» SUPPLIED TEXT
-- begin --

As the scribe and arguable creator of radical organizing, Alinsky in the early 1940s distinguished between organizing for rights and favors, defining work done to further rights as empowering while organizing for favors risks the opposite effect. He asserted that communities should be empowered to fight for their rights rather than asking for favors. He describes the Back of the Yards Neighborhood Council as being formulated around “the concept of ‘rights’ as over and against the prevailing antiquated welfare motif of ‘benevolence’” (Alinksy, 1941, p.807).
Through this lens, community organizing for resource provision can be seen as requesting favors of the “welfare motif,” rather than ensuring that equal rights and liberties are being extended to the community. This position critiques the systems, political, economic and social, as having failed to extend similar if not equal rights to all citizens and acknowledges that equal rights and liberties are a part of our constitutional contract. It would therefore be a transformative act of organizing to shift the consciousness of the community from asking for favors to knowing and fighting for their rights; being empowered to do so, the community then transforms the system to ensure the provision of rights and their associated resources, rather than asking for resources without the structural changes that would ensure sustainability of access and provision.
In 1997, Elizabeth Rocha took on the task of attempting to define and map out empowerment. Drawing from the conceptual framework of Sherry Arnstein’s “ladder of citizen participation,” Rocha’s article, “A Ladder of Empowerment” provides a typology, “constructed with the intent of disentangling the web of conflicting empowerment theory” (p. 31). The article therefore serves to address concerns as to what exactly empowerment is and how an individual or community comes about it.
Rocha describes empowerment as one of many forms of the broader notion of power, and goes on to typologize the various experiences of power one goes through in becoming personally empowered, and then being a part of community empowerment. Rocha characterizes five rungs or types of empowerment, beginning with the individual and ending with the community as the locus of power that has political influence. Both Rocha and Alinsky mark the movement of consciousness, from the individual to the collective level, as the growth of empowerment. Individuals are able to address those issues which affect themselves, and then those issues which affect their community, and lastly there is a linking of personal and communal issues to the broader community affected, nationally and internationally. The table 1 is a recreation of Rocha’s ladder that describes the five rungs of empowerment.
Smyth also distinguishes between different types of power, discriminating between relational and conservative power. Relational power Smyth characterizes as the ability to collaborate in order to accomplish a goal, versus conservative power, or power asserted over another. While conservative power seeks influence or domination over members or groups, relational power is the coherence of inclusion and participation that influences and motivates social justice.

-- end --

» LIST OF TASKS
#1 Reproduce the passage on community empowerment from "Smyth also distinguishes" up to and including "motivates social justice.".
#2 Condense the paragraph of the passage on community empowerment that begins "Smyth also distinguishes" into a shorter version that keeps its main facts.

» PROVIDED MATERIAL
-- begin --

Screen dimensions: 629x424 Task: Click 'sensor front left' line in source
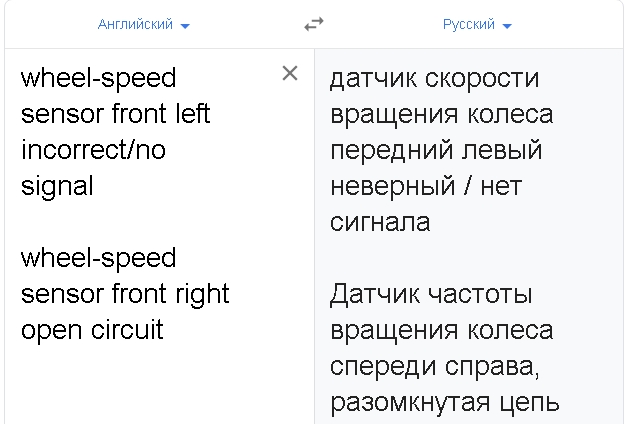point(115,114)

-- end --

» THE ANSWERS
#1
Smyth also distinguishes between different types of power, discriminating between relational and conservative power. Relational power Smyth characterizes as the ability to collaborate in order to accomplish a goal, versus conservative power, or power asserted over another. While conservative power seeks influence or domination over members or groups, relational power is the coherence of inclusion and participation that influences and motivates social justice.

#2 Smyth distinguishes two types of power. Relational power is the ability to collaborate to accomplish a goal, and its inclusion and participation influence and motivate social justice. Conservative power is power asserted over another and seeks influence or domination over members or groups.